Following operational changes approved by the Hampshire and Isle of Wight Fire and Rescue Authority in 2025, Bembridge Fire Station closed and Yarmouth Fire Station merged with Freshwater Fire Station.

HIWFRS fire stations operate on one of three duty systems.

- Wholetime – 5 fire stations are crewed 24 hours a day, seven days a week by full-time firefighters
- Retained – 44 fire stations use retained firefighters, who are on call and live or work within easy reach of the fire station
- Wholetime / Retained – 10 fire stations use a combination of wholetime and retained firefighters.

The fire stations are divided into four geographical groups.

- North
- East
- West
- Isle of Wight

=== Co-responding ===
HIWFRS works in partnership with the South Central Ambulance Service and Isle of Wight Ambulance Service to provide emergency medical cover to select areas. The aim of a fire service co-responder is to preserve life until the arrival of an ambulance service paramedic. Co-responder units (CRU) consist of a single specially trained firefighter, who, where fire service operational cover is available, will take the CRU and attend a medical emergency at the request of the ambulance service.

== Operations ==
=== Control ===
HIWFRS have their own control room that is responsible for receiving 999 calls and mobilising appliances.

The service is a member of the Networked Fire Services Partnership, alongside Devon and Somerset Fire and Rescue Service and Dorset & Wiltshire Fire and Rescue Service. Each service uses the same command and control system, allowing interoperability and resilience if one service is under pressure.

=== UK-ISAR ===
The service's search and rescue team also partner with the United Kingdom International Search and Rescue Team (UK-ISAR).

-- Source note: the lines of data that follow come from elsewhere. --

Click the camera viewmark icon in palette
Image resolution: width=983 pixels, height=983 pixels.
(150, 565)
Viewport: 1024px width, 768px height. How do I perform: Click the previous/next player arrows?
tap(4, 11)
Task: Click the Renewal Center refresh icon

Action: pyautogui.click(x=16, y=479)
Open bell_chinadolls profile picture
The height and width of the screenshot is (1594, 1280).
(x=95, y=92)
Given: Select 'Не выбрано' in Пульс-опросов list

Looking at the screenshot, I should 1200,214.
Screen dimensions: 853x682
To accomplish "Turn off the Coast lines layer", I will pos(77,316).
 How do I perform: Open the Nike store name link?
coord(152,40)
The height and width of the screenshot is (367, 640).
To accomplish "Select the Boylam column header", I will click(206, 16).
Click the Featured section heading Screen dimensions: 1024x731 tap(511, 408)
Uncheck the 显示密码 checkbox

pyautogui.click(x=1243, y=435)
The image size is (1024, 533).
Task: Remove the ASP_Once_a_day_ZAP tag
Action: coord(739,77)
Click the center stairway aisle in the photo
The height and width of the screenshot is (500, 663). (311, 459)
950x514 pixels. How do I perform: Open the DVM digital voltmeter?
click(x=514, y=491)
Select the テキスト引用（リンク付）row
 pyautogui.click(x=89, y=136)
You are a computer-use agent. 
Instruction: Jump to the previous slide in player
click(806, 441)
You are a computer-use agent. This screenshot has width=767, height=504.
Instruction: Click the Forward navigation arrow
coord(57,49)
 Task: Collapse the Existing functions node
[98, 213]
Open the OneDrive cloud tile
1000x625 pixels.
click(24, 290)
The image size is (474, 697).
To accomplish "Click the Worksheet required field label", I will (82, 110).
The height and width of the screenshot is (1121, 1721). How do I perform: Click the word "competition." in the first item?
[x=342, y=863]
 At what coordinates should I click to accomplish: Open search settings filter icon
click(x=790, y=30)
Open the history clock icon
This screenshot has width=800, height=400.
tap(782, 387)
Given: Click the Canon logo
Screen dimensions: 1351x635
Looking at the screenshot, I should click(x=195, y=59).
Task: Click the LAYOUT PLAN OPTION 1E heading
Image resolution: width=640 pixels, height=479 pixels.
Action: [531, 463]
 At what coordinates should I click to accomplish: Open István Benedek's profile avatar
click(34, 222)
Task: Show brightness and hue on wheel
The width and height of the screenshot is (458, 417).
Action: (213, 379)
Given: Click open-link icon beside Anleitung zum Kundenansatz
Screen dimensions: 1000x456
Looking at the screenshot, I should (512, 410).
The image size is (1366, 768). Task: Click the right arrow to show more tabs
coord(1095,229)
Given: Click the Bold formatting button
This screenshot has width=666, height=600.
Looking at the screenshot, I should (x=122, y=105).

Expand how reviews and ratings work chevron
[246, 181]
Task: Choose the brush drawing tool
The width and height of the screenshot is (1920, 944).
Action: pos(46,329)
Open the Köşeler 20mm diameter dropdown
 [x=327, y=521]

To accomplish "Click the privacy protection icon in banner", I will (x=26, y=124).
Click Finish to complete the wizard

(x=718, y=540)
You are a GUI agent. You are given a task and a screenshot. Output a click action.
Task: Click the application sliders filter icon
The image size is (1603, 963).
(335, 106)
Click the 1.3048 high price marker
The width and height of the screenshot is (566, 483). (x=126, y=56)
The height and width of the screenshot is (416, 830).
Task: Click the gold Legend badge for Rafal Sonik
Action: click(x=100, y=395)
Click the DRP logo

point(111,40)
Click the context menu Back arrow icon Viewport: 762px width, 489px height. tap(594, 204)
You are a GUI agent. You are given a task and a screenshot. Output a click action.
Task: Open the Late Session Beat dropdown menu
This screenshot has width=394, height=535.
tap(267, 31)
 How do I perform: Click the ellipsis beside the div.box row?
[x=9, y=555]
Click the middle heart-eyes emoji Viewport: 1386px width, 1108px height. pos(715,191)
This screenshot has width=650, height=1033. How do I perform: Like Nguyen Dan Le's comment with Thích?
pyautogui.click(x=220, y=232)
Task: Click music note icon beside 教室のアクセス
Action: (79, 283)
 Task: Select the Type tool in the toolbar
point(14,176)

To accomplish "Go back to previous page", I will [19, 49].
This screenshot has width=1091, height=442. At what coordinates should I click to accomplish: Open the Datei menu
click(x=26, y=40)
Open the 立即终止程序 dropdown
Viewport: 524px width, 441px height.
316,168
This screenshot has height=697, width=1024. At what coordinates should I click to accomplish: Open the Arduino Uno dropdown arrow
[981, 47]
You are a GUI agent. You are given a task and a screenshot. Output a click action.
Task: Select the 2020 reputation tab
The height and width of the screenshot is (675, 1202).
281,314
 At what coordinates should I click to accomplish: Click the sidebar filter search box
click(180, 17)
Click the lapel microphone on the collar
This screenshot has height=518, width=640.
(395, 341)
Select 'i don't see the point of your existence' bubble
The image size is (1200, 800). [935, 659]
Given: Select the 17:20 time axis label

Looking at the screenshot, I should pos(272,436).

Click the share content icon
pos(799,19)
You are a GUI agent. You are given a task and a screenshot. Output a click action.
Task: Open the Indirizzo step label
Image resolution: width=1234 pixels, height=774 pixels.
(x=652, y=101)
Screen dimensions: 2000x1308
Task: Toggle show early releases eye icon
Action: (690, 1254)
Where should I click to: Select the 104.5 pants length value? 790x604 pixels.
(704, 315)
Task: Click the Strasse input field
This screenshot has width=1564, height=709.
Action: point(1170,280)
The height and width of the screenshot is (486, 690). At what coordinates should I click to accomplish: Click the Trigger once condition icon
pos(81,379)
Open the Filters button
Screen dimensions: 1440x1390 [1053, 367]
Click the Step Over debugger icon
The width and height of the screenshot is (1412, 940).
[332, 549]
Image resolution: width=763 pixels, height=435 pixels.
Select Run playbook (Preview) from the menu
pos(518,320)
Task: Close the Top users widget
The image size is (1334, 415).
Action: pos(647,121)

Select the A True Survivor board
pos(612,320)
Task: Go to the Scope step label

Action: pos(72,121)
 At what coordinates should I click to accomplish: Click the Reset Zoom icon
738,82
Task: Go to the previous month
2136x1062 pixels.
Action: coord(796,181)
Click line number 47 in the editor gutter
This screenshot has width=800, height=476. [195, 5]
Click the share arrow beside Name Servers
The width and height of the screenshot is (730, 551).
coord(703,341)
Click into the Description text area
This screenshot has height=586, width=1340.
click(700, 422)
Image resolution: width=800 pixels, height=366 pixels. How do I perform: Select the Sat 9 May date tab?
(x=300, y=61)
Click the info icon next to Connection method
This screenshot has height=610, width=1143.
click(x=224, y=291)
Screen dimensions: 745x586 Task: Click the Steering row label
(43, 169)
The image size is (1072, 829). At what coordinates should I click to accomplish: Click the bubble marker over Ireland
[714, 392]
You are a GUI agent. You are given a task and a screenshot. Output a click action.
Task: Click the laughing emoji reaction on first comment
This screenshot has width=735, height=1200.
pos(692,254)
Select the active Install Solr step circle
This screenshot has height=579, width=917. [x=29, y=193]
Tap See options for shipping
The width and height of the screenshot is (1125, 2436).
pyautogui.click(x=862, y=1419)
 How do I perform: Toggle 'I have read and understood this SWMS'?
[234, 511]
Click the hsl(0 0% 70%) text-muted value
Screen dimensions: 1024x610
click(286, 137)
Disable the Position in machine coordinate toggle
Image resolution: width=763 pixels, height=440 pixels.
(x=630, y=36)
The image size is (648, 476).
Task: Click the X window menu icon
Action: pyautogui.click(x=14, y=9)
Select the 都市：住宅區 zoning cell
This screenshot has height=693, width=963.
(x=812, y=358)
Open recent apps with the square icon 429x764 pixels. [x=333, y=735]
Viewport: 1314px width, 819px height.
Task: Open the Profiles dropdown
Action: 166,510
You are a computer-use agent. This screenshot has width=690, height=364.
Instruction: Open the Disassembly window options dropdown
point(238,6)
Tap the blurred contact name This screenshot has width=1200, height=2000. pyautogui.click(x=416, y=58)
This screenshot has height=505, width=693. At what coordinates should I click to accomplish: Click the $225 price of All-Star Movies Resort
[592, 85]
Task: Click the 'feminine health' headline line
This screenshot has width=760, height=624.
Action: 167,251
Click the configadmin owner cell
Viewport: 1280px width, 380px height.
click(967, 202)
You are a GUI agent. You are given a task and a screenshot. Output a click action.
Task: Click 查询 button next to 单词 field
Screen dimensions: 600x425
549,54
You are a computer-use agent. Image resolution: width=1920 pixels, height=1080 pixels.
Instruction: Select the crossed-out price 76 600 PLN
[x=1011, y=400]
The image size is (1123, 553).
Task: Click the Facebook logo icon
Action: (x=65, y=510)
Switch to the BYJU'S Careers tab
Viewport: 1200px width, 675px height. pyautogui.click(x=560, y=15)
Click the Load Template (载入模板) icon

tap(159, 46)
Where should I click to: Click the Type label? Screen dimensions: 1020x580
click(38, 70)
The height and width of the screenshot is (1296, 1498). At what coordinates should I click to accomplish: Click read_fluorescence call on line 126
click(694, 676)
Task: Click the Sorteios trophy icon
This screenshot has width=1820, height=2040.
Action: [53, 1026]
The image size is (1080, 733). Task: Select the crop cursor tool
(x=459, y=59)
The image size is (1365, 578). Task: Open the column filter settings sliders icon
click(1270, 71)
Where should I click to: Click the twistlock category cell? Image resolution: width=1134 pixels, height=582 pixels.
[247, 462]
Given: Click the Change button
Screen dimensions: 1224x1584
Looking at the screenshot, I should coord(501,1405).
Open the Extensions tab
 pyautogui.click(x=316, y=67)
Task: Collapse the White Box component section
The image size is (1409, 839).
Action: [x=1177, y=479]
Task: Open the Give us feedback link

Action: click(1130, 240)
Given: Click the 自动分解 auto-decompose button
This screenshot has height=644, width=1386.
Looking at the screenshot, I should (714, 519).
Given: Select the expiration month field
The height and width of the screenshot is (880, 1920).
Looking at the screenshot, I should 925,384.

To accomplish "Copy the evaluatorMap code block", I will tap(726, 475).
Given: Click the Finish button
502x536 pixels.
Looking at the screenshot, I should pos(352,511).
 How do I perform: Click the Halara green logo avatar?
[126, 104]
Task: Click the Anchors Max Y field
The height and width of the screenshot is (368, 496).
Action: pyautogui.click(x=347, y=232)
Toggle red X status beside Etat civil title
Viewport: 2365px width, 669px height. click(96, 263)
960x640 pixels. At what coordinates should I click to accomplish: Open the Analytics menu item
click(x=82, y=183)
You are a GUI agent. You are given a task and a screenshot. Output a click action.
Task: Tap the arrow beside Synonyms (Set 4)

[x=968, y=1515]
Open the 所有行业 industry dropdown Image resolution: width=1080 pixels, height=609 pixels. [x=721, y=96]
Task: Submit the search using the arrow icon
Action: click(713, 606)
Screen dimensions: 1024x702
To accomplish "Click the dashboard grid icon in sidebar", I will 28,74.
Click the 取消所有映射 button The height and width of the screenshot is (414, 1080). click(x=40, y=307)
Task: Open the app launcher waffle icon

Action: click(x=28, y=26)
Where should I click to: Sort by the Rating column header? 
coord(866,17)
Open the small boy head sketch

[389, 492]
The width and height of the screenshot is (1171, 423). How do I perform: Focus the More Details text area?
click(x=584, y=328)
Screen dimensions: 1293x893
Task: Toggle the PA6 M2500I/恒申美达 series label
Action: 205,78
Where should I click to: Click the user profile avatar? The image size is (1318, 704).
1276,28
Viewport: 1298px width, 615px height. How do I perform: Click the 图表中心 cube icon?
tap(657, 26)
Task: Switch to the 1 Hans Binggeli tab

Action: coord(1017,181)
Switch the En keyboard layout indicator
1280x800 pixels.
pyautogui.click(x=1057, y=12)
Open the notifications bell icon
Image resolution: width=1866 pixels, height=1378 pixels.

The provide search teams and welfare equipment such as toilets, shelter, food water to deployed teams.

== 3SFire ==
Wholly owned by the Hampshire and Isle of Wight Fire and Rescue Authority, 3SFire is a consultancy and training business based around offering specialist health and safety and fire training and fire safety consultancy. All profits from the business are returned to the Authority to assist with running the Fire and Rescue Service.